Look at Dubya....he was a Republican wartime president and did pretty well in handling 9/11 and Afghanistan. Then he went after Iraq; the left went bat guano crazy against that war. Many Republicans defended the President AND that war effort, reflexively. Only years later did many of us retract our knee-jerk defense of the President, but the reality is we defended him (in large part) because we didn't want to give the left an edge. It is arguable that HAD we called balls and strikes in Iraq that Lurch would have won, and thus that makes defending Dubya a political decision. And that's ok, but let's be honest about it.

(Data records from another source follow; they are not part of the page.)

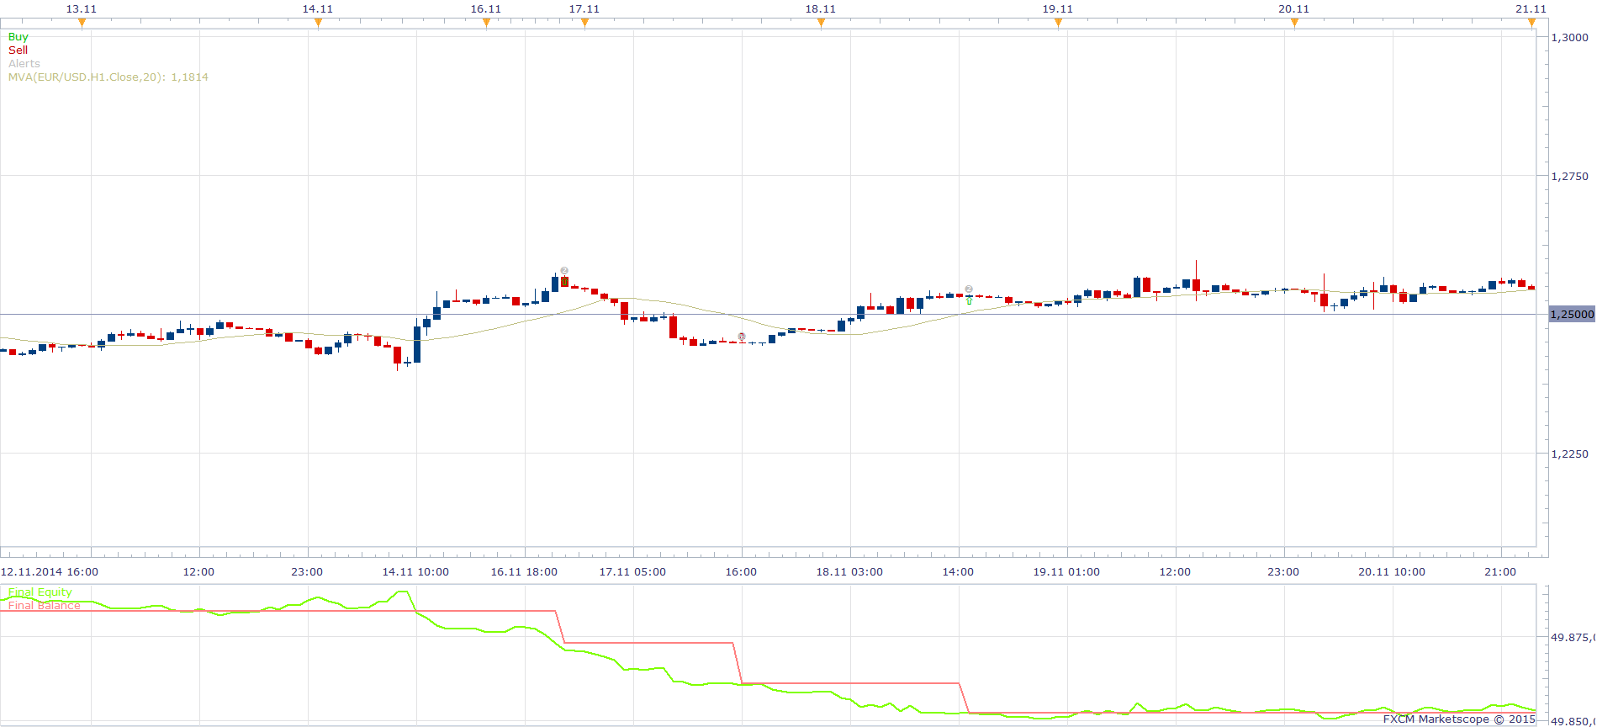Click the 19.11 day marker triangle
Viewport: 1597px width, 727px height.
point(1058,23)
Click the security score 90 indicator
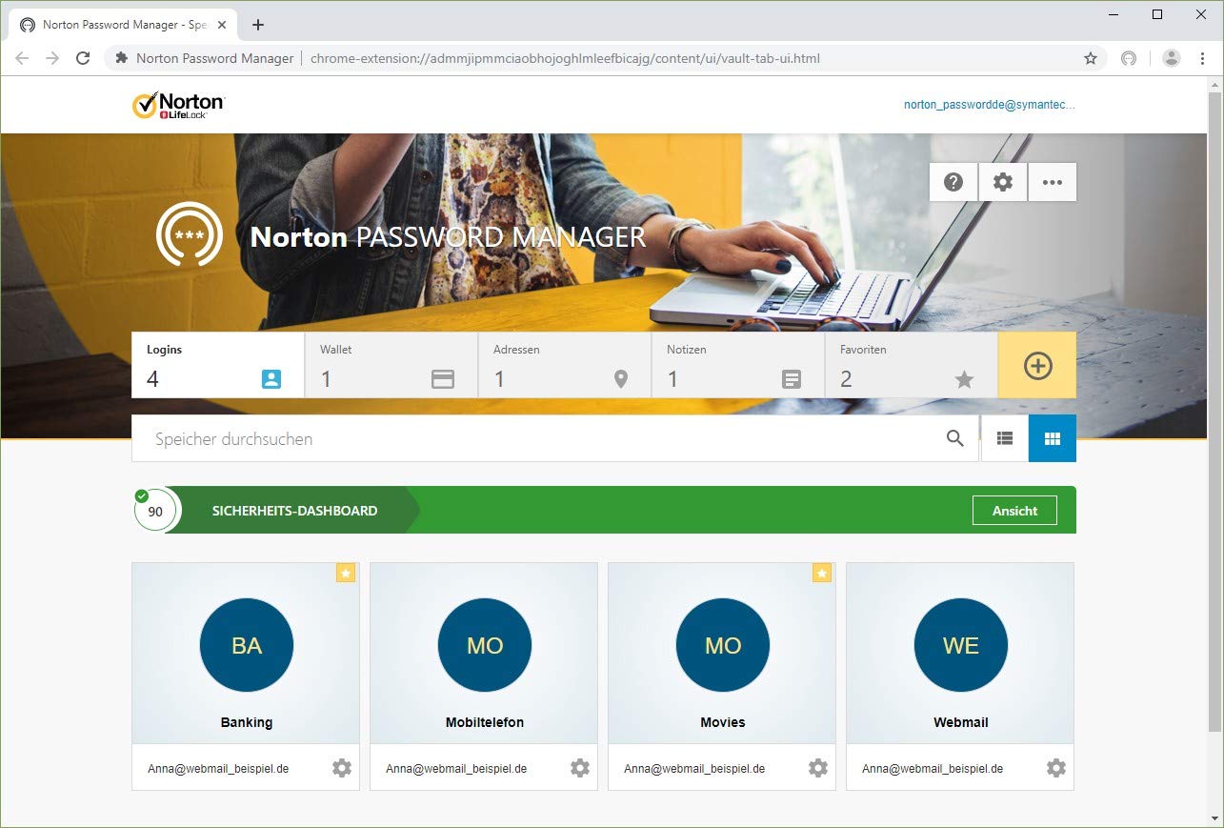 click(x=155, y=512)
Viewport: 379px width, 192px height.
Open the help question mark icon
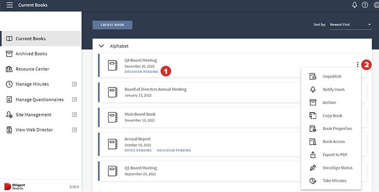[x=365, y=5]
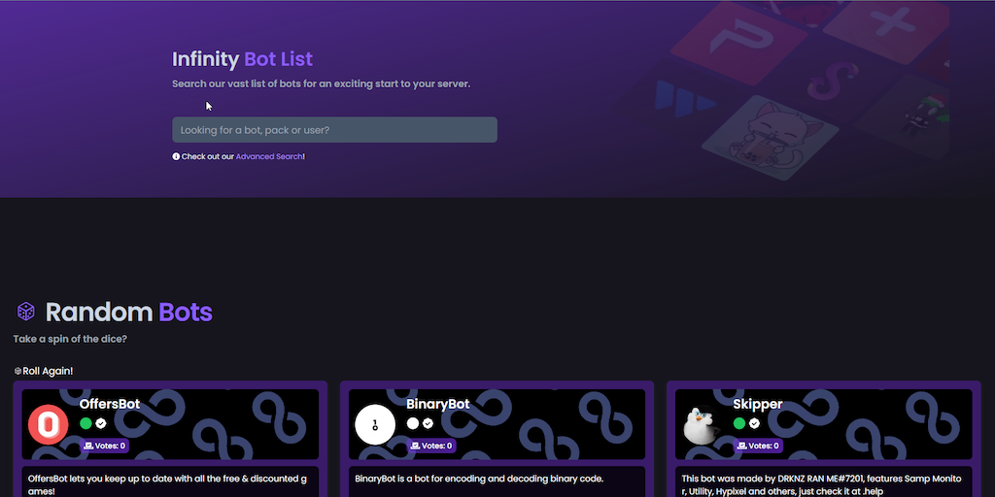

We just saw this with Coronavirus. Many people debated cogently the merits of partial shut downs - but shut downs spawned draconian statism. While it's hard to remember, but things weren't exactly clear as day three months ago - Wayne Allen Root put it best:
I have many great friends and guests on my national TV and radio shows who are medical experts. Half believe this is the pandemic to end all pandemics. They quote Centers for Disease Control and Prevention models that report as many as 1.7 million Americans could die. So people are rightfully scared out of their minds. American business is shutting down. But the other half of my medical friends and expert guests say this is an overreaction. They predict fewer Americans will die than during the flu season of 2017-18 that killed about 80,000 people. They don't believe we need to close down American business and lock ourselves in our homes. The problem is we won't know who's right until it's over.
I suspect many people talked down any technical merits of even a risk-based shut down because that seemed to make them philosophical allies of the leftist scum who shut down the nation out of political desires and didn't give a rip about commerce or health.

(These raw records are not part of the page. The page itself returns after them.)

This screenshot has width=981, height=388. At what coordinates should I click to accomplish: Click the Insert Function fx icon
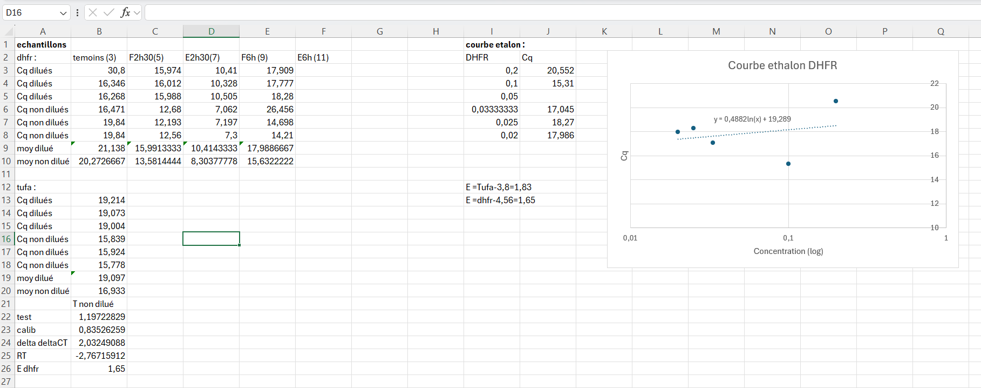[125, 12]
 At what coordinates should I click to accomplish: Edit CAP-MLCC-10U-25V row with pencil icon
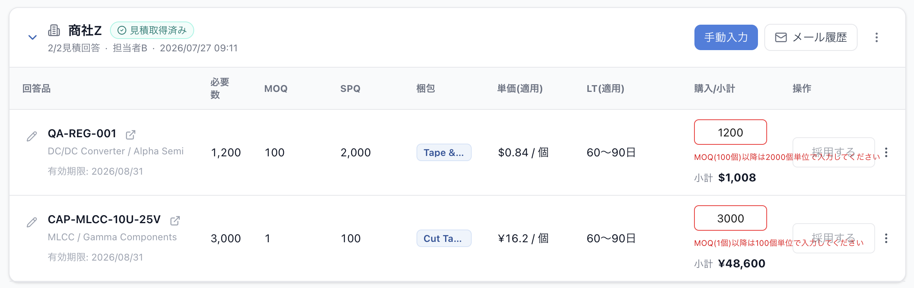(32, 222)
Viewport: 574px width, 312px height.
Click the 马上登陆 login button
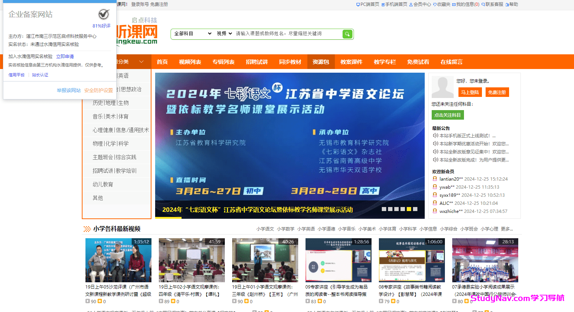470,92
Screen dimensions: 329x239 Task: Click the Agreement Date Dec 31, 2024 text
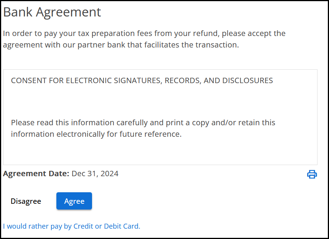(x=60, y=174)
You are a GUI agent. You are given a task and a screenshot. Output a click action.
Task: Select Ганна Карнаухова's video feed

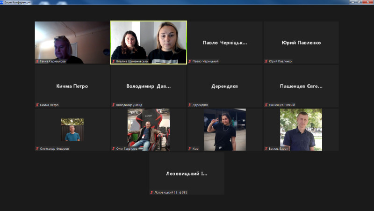72,42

So yea, George Floyd wasn't a great dude. He was intoxicated with fentanyl when he died. But that doesn't excuse his death at the hands of Derek Chauvin. Protesting peacefully is Constituionally-guaranteed right. The rioters and arsonists are criminals and many people of good will undoubtedly smiled when they heard that a rioter trying to blow up an ATM became a Darwin Award recipient.
It's a mad, mad state of affairs. May God have mercy on us.

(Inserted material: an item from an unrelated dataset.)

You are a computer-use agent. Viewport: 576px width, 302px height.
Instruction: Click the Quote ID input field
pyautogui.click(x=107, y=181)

You and I are on the same page with this except I think it’s too early to say if he was killed by Chauvin. It looks like he was, I agree. But then, It looked like those cops that beat King would easily be found guilty in a criminal court of law. They weren’t. And it was because the Jury saw stuff the rest of us didn’t.
I firmly believe the same thing is going on here, but it remains to be seen what will happen. I’m not saying Chauvin is innocent. My crime seems to be refusing to say he’s guilty until a jury says so.
Personally, I think he’s a thug. But then, that is because I think that that is the only way a cop could survive as a cop in that neighborhood. So there is that...
I have no objections to the invasion of Iraq, or the reasons used to justify it. The invasion went fine. The massive screw up was when George W Bush allowed Paul Bremer to make something I consider to be one of the stupid decisions of which I had ever heard.
Bush allowed Bremer to disband the Iraqi army and ban all past Bathe party members from holding employment in the government. When I first heard this idea, I started screaming at my radio. "You idiots! Do you not know this will take the very most dangerous people in Iraq who do not currently hate us, and make them into our blood enemy that will not rest until they have driven us out? "
It was the stupidest possible thing we could have done. We did not even do that to the Nazis in Germany. Our policy was "If you aren't proven to be involved in crimes or war crimes, we will allow former Nazis to continue doing their jobs with no further trouble to them. "
*THAT* was the common sense way to deal with the problem. Disbanding the Iraqi Army (which employed many many bathists.) denied income to people and left them with free time to plot revenge. The Sunnis were the most dangerous people in Iraq, and with that stupid blunder, we convinced them that we were their enemy and that it was in their best interests to kill us in any manner they could.
I think the bombs started going off a couple of days after this idiotic announcement by Paul Bremer. It turned into exactly the disaster I thought it would.